◆ WHAT THE TASK ASKS
Within the records below, find each line that holds the string "agent", then copy it.

◆ EXTRACTED MATERIAL
--*--

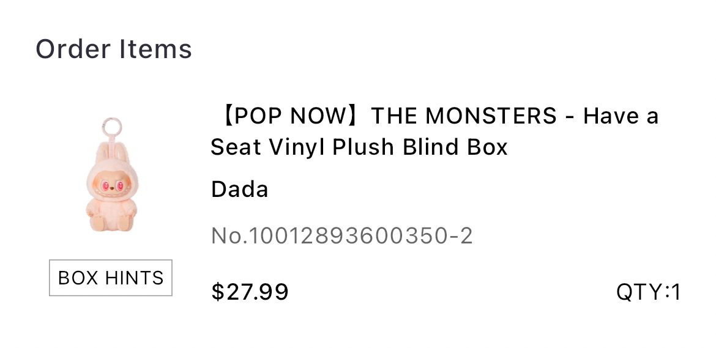Click order number No.10012893600350-2

tap(341, 236)
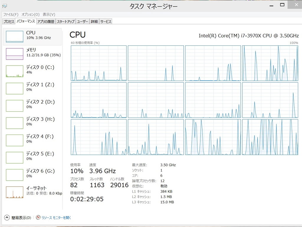Image resolution: width=302 pixels, height=227 pixels.
Task: Click the first logical processor graph
Action: click(x=99, y=63)
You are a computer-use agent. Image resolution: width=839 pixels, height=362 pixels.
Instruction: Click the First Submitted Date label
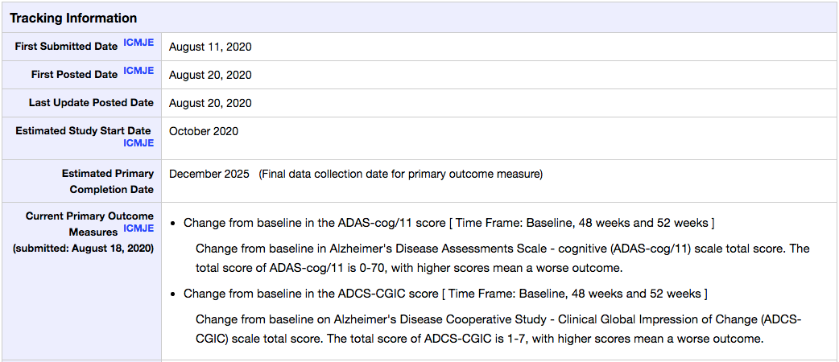click(66, 47)
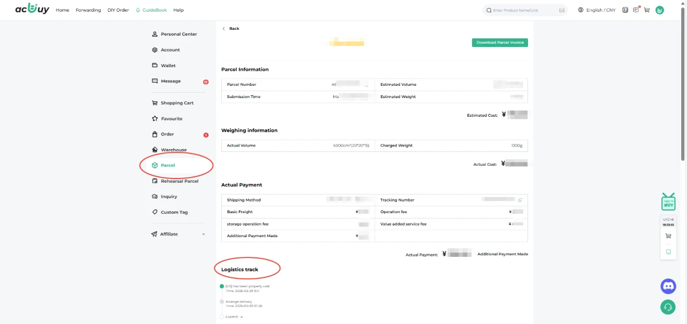Open the apps grid icon in header
Screen dimensions: 687x324
625,10
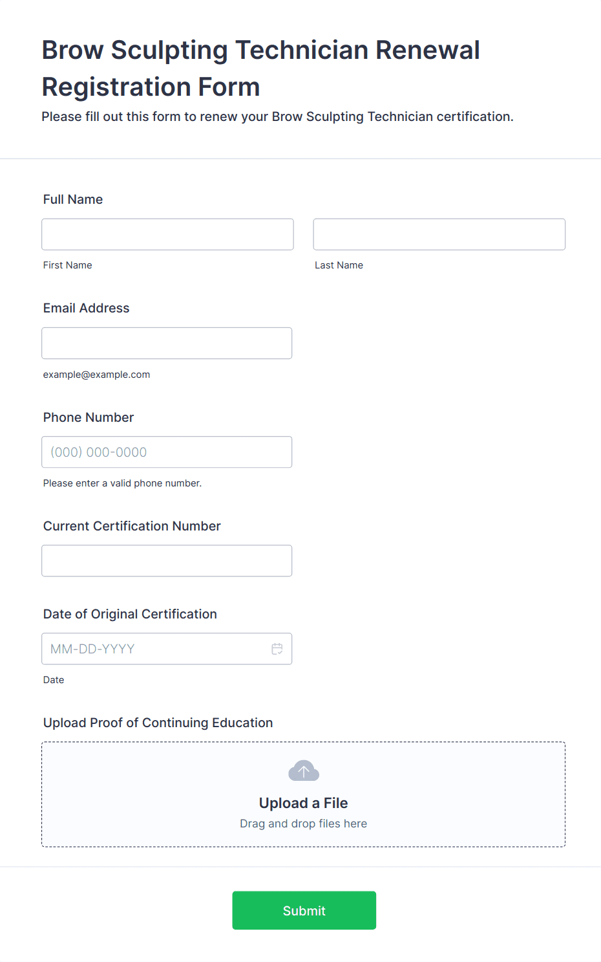Click the "Current Certification Number" label
The image size is (601, 962).
(132, 526)
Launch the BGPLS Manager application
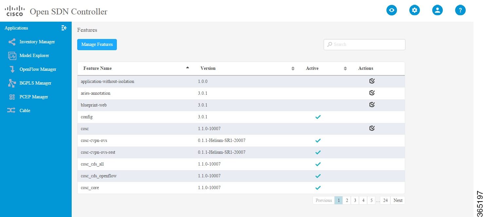The width and height of the screenshot is (483, 217). (x=35, y=83)
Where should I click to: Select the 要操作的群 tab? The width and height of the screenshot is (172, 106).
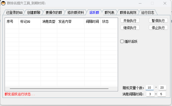coord(54,12)
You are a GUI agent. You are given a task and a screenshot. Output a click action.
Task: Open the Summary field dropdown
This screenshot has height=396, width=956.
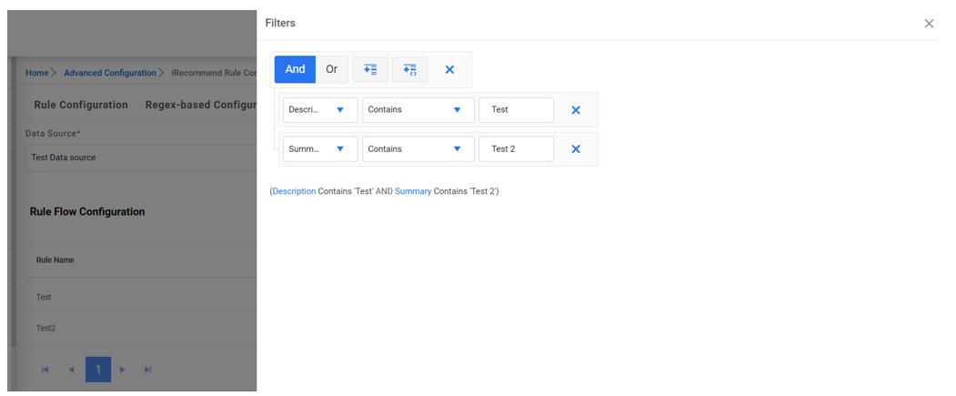[x=320, y=149]
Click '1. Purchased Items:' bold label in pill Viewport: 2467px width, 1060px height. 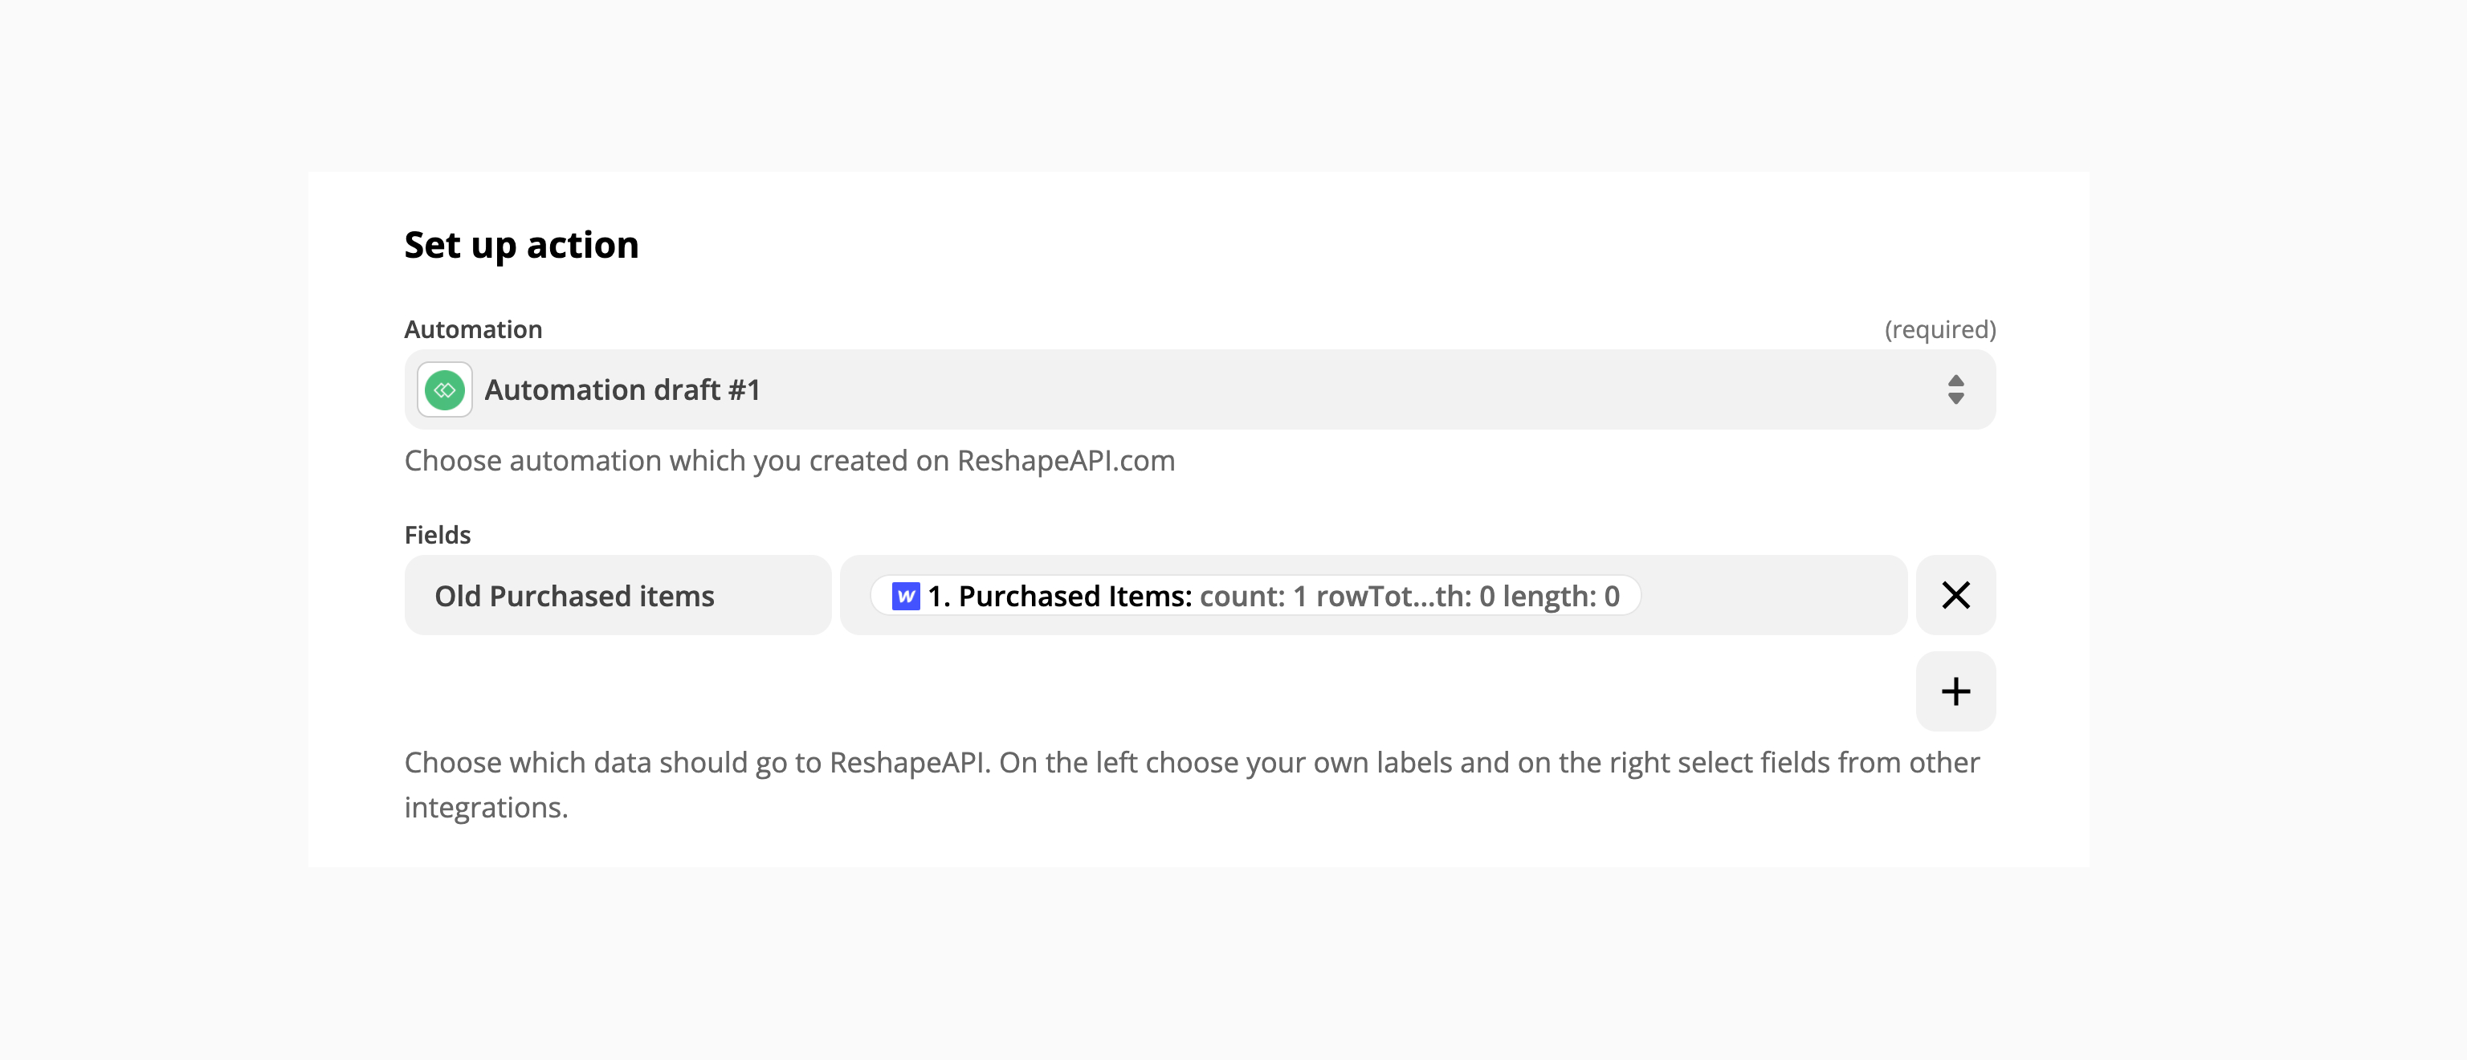[x=1060, y=596]
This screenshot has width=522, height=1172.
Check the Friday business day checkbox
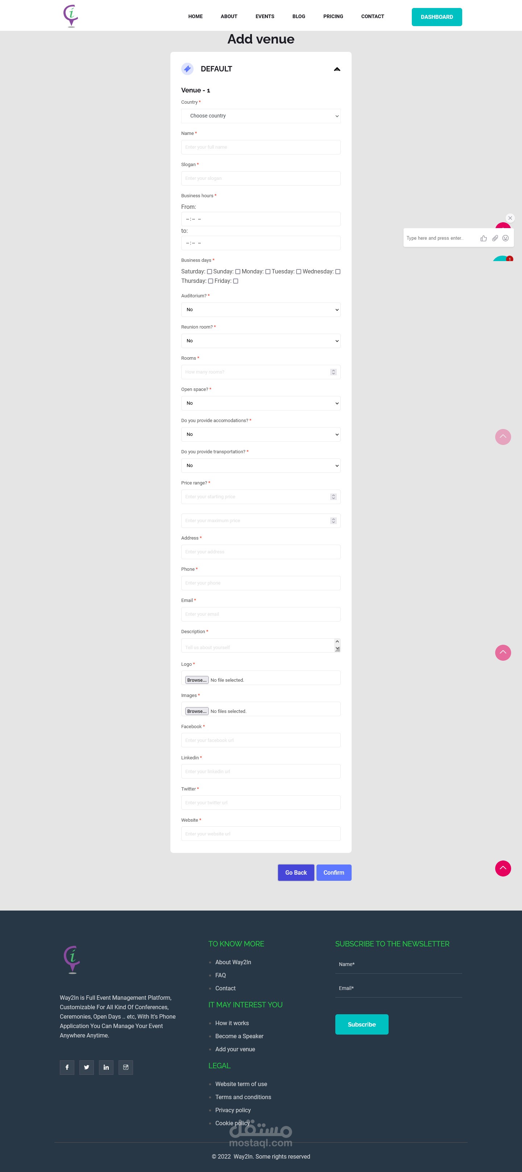[x=236, y=281]
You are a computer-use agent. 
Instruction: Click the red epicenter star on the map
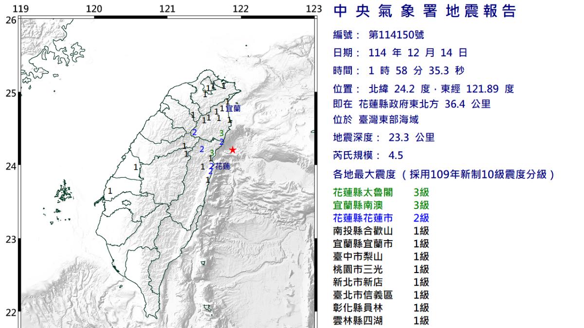click(x=233, y=150)
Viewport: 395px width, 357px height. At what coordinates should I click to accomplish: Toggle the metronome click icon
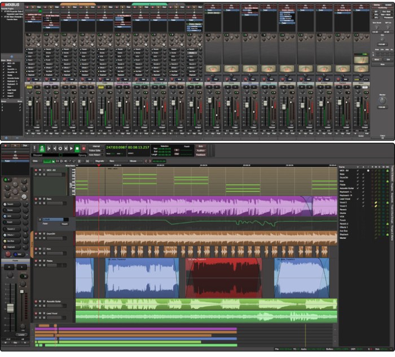pos(42,149)
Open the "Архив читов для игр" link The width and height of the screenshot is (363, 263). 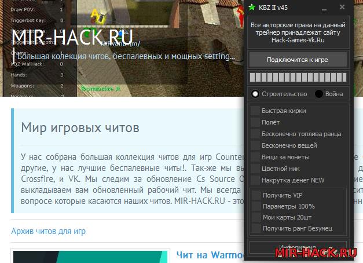point(48,231)
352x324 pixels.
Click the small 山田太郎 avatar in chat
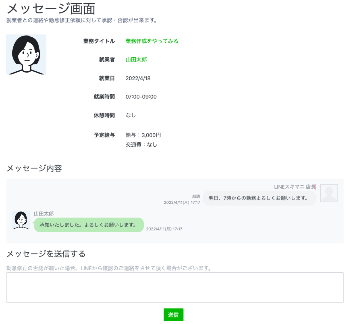coord(21,220)
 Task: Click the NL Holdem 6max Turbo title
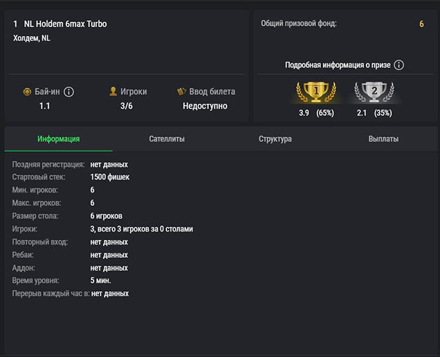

--*--

◆ RESPONSE AREA
You are a computer-use agent. Image resolution: width=839 pixels, height=362 pixels.
You are a GUI agent. You are given a task and a screenshot. Output a click action.
You are a computer-use agent. 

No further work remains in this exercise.